• **WORK TO COMPLETE**:
State how many lines in the items below contain the string "accomplish". Reply with the number alone.

· · · · · · ·

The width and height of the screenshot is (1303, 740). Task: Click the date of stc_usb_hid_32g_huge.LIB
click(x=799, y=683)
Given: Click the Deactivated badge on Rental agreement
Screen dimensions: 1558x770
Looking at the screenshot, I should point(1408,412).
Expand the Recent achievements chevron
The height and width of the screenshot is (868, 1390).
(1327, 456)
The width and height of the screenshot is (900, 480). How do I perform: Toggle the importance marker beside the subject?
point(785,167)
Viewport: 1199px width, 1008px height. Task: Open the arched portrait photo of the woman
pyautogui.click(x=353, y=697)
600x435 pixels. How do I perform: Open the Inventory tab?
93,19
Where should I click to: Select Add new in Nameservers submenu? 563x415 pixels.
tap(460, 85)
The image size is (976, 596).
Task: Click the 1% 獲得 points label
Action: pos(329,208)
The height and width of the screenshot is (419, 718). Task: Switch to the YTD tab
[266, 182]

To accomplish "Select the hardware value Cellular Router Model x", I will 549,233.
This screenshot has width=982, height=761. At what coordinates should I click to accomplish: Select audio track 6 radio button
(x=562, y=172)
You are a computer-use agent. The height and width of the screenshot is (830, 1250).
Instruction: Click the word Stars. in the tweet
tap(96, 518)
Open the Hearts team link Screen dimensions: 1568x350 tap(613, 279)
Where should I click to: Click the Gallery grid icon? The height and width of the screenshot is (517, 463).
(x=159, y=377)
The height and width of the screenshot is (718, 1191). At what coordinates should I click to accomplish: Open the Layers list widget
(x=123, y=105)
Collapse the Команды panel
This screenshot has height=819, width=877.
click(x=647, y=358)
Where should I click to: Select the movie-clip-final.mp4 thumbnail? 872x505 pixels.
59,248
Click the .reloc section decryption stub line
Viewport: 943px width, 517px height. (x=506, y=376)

· · · · · · ·

• **THE OUTPUT**:
3